Stored items
⁂

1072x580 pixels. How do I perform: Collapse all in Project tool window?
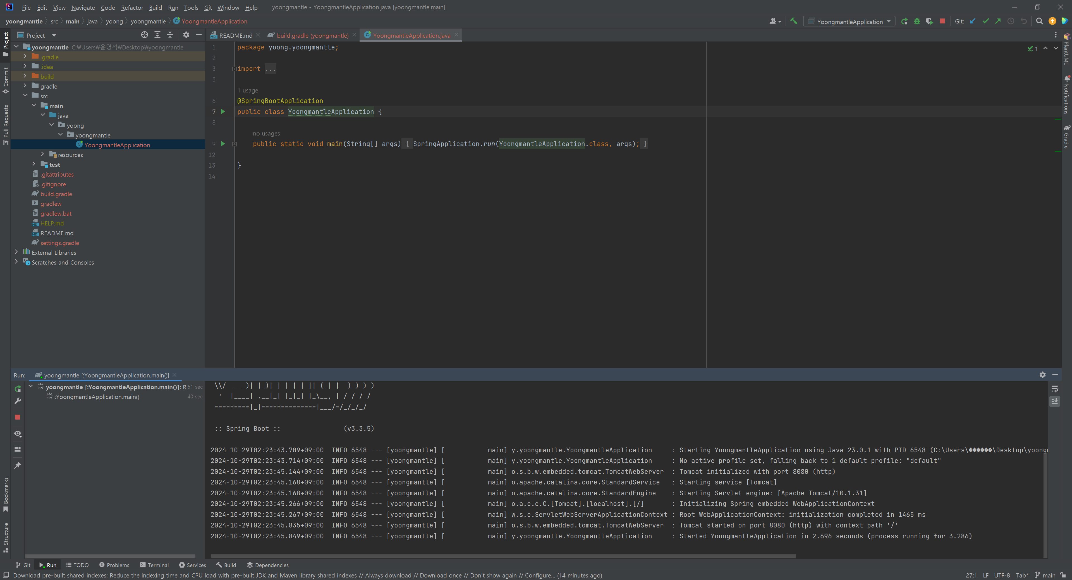point(170,35)
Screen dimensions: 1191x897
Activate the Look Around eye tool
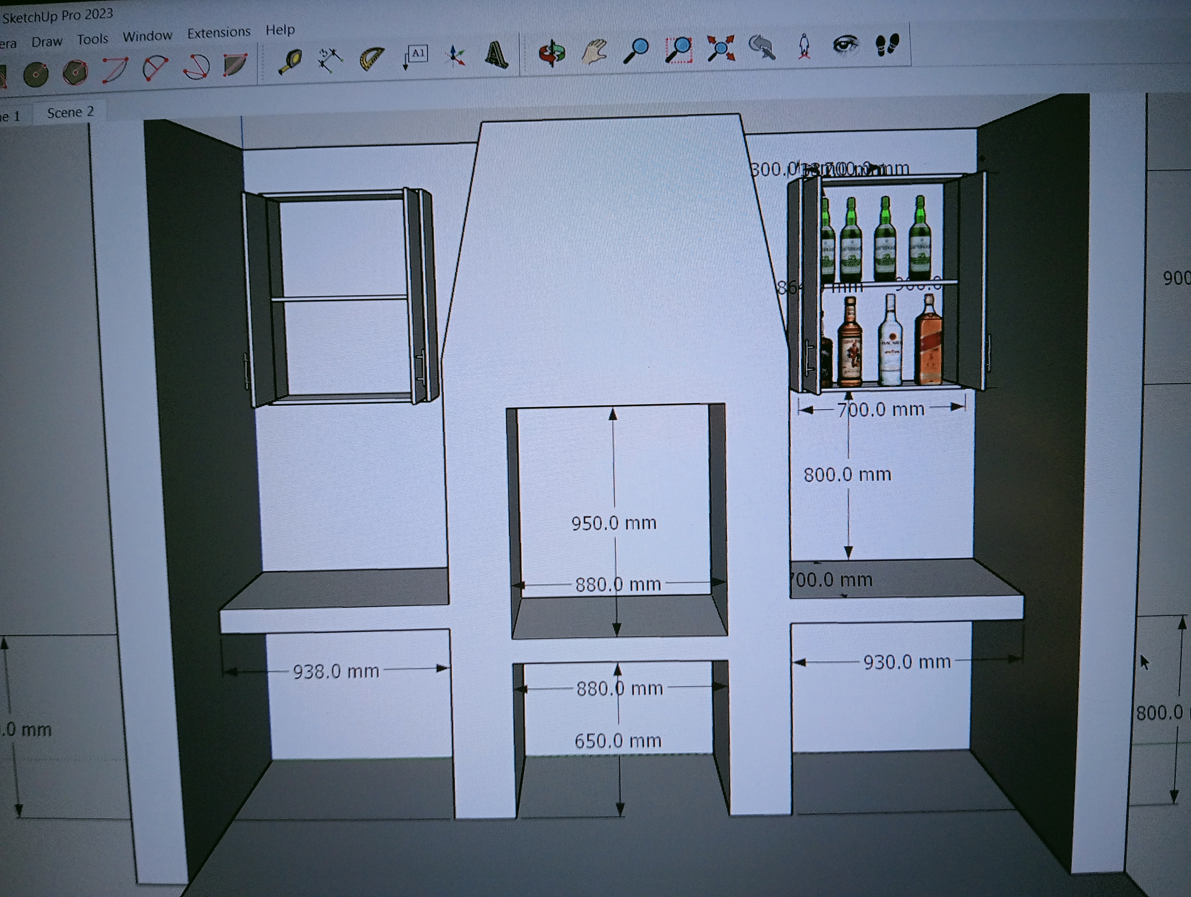(x=845, y=45)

⁂

PROBLEM: Repeat, exactly and in full, every entry in the data, but not the pictures.

RESPONSE BOX:
1072x580 pixels. How do I perform: Collapse all in Project tool window?
point(170,35)
Screen dimensions: 1191x897
Activate the Look Around eye tool
(x=845, y=45)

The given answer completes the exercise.